By then, the news is usually grim. Overall, only 14 percent of lung patients make it for five years, down at the bottom of the survival list along with liver, esophageal and pancreatic cancers, the National Cancer Institute says.
By comparison, the five-year survival rate for breast cancer is 85 percent, prostate cancer 93 percent and skin cancer 88 percent.
Terry Stowell lasted about 18 months. "The last year of her life was terrible," says Ginny Ballard, who worked with Stowell as surgical nurses at North Broward Medical Center in Pompano Beach. "She wasted away."
Stowell (case 2) had smoked heavily her whole life. She knew the risks. She joked with her friends that she would never die of lung cancer, she would die of a brain tumor. Sure enough, by the time she was diagnosed, her cancer had spread to her brain.
"She probably got nagged too much and just wasn't going to stop. The habit was too strong for her, I guess," Ballard says.
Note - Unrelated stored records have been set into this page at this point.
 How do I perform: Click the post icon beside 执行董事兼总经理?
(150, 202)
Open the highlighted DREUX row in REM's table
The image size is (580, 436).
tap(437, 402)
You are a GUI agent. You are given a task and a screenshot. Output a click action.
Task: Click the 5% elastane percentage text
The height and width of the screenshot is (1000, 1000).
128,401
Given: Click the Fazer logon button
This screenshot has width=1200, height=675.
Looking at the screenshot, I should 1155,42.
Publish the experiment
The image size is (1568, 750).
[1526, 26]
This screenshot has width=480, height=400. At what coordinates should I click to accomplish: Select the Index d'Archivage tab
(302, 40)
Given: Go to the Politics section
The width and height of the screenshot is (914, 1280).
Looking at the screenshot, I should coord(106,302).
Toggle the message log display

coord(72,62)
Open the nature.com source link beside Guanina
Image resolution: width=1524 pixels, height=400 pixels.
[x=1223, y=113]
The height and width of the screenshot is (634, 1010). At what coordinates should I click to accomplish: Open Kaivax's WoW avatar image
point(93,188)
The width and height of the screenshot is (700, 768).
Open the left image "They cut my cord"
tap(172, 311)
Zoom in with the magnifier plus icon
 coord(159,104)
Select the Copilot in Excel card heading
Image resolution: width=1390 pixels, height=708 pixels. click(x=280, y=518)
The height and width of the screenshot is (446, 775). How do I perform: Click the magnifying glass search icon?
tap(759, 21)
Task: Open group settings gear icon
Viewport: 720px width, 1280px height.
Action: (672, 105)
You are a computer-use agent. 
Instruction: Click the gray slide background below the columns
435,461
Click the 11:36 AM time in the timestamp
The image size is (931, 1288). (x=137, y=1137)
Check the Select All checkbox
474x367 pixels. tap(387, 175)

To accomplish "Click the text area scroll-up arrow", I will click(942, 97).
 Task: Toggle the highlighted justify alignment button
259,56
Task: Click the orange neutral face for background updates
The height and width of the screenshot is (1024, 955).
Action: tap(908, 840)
The continual anti-smoking messages of the past three decades finally are showing up in the numbers, but only in men. Their lung cancer rates peaked in 1988, and by 1998 had dropped by 19 percent. Their death rate fell by 11 percent.
Among women, however, smoking rates keep climbing, although they are still one-third lower than among men. Today, 22 million women, plus 1.5 million teenage girls, smoke, along with about 25 million males.
"It's a national tragedy," says Dr. Christine Berg, chief of lung and upper digestive cancer research at the National Cancer Institute.
Women play a dangerous game when they smoke because they are more susceptible to the carcinogens in it, research shows.
A January study finally answered why. Researchers tied the increased cancer risk for female smokers to a gene that is more active in women, and found that the hormone estrogen appears to accelerate tumors in the lung, just as it does in the breast.
Edith (case 3), a retiree of 77, wonders if she fits that bill. She had smoked only two packs a week before quitting 20 years ago, but she developed a small tumor last year. A routine chest X-ray and CT scan found it very early. "I was stunned," she says. "I thought you have to be a heavy smoker. I never had any symptoms. No breathing problems, no coughing, no blood."